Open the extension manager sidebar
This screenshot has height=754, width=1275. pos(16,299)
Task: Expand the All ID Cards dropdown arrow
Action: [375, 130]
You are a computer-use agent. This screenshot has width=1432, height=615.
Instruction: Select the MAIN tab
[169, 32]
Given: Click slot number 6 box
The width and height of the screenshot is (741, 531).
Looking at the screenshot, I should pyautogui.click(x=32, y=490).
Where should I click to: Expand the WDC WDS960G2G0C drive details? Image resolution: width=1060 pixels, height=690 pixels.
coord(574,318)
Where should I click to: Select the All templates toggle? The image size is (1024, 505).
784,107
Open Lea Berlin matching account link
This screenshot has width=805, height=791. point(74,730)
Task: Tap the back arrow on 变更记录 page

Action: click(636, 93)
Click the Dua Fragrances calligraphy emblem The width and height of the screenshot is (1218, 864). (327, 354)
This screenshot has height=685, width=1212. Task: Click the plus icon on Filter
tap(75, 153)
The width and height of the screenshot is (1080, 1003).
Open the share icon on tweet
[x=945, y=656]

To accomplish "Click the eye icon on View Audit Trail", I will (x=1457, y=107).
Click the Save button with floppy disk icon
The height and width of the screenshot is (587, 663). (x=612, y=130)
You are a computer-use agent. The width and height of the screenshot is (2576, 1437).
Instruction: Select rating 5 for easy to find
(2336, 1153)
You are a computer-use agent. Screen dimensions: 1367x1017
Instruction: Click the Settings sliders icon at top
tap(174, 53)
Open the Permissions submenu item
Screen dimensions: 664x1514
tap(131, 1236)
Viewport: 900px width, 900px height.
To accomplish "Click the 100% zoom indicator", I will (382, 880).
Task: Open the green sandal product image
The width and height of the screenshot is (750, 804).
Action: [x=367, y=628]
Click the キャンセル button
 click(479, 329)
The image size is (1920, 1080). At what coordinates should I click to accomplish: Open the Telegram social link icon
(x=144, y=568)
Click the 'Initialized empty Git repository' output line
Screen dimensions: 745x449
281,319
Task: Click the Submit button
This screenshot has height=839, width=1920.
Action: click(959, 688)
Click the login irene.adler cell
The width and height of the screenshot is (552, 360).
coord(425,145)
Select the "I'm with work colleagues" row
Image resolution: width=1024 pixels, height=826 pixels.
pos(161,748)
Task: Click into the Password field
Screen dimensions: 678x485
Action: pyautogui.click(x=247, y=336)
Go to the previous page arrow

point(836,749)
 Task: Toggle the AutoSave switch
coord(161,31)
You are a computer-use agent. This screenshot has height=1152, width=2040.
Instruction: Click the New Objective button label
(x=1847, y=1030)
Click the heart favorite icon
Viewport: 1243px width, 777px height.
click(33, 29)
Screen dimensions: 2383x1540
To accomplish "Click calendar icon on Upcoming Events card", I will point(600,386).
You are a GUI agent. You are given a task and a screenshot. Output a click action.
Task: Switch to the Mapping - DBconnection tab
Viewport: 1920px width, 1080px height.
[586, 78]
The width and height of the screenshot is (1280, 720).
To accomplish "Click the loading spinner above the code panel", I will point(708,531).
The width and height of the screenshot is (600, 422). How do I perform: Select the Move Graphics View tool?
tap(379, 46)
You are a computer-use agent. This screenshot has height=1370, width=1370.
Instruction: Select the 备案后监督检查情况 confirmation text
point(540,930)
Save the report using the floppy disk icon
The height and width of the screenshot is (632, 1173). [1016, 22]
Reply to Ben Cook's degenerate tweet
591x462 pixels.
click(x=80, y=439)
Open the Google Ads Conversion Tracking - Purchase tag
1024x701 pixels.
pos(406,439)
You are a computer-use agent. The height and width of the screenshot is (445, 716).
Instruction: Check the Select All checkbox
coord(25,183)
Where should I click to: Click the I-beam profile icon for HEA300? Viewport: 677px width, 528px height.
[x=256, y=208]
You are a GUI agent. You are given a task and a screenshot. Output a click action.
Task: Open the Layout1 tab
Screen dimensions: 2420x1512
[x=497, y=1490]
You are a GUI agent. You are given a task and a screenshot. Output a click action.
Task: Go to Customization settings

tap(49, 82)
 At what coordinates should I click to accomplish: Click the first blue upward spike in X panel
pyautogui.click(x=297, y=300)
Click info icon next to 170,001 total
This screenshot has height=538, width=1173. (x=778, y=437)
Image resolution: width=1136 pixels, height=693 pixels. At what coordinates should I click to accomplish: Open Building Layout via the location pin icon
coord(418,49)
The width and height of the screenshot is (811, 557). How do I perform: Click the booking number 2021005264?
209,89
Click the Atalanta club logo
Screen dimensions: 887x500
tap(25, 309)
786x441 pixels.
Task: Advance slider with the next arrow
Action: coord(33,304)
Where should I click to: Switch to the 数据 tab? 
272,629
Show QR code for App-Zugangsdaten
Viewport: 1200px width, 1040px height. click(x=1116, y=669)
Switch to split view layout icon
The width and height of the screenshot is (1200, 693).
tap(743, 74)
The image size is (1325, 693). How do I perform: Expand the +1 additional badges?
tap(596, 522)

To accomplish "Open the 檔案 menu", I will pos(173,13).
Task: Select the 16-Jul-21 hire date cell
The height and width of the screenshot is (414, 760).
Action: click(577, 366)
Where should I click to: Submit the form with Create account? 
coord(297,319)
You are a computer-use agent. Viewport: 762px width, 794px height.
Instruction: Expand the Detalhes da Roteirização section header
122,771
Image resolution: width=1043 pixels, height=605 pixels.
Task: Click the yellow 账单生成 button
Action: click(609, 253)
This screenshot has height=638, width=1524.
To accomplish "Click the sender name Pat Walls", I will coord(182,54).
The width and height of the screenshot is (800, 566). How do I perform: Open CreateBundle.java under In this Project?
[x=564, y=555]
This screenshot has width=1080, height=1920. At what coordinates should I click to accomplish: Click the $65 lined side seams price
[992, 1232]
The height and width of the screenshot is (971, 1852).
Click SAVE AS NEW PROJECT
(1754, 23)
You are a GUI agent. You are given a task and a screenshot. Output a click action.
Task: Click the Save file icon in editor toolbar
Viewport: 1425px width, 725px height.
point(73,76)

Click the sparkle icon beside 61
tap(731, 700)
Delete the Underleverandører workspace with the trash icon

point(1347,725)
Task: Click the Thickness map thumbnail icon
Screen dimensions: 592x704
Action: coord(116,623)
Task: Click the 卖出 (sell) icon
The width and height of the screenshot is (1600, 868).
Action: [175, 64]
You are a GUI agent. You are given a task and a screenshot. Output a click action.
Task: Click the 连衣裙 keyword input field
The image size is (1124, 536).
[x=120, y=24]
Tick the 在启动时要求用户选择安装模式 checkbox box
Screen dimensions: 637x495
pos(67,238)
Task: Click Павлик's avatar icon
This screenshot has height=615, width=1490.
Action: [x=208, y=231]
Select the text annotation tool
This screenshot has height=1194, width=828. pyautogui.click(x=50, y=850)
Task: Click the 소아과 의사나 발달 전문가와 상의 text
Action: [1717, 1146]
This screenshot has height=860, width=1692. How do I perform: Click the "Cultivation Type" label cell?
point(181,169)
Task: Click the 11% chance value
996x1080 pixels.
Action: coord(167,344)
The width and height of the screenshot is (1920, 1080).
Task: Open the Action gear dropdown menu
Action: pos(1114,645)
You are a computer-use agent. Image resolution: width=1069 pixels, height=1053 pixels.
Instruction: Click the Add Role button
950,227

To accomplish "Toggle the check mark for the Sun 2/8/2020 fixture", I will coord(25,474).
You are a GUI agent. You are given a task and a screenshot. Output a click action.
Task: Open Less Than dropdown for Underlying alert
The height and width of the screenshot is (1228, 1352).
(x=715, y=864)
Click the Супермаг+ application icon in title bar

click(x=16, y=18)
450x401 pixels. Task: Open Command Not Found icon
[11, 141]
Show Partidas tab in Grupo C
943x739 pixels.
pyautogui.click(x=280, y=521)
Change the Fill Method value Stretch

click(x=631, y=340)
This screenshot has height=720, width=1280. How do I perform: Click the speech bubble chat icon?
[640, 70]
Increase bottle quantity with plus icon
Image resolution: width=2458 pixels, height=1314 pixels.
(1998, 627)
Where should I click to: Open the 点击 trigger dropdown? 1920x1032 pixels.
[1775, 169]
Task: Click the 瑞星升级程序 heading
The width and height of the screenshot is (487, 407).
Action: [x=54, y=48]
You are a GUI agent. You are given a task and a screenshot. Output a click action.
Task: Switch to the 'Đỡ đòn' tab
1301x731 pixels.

• • • • • • •

_Your task:_
Copy the material verbatim, beginning at the line that contains "You are a computer-use agent. Viewport: 762px" and stopping after the line that contains "[x=564, y=555]".

_Completed exercise:_
You are a computer-use agent. Viewport: 762px width, 794px height.
Instruction: Expand the Detalhes da Roteirização section header
122,771
Image resolution: width=1043 pixels, height=605 pixels.
Task: Click the yellow 账单生成 button
Action: click(609, 253)
This screenshot has height=638, width=1524.
To accomplish "Click the sender name Pat Walls", I will coord(182,54).
The width and height of the screenshot is (800, 566). How do I perform: Open CreateBundle.java under In this Project?
[x=564, y=555]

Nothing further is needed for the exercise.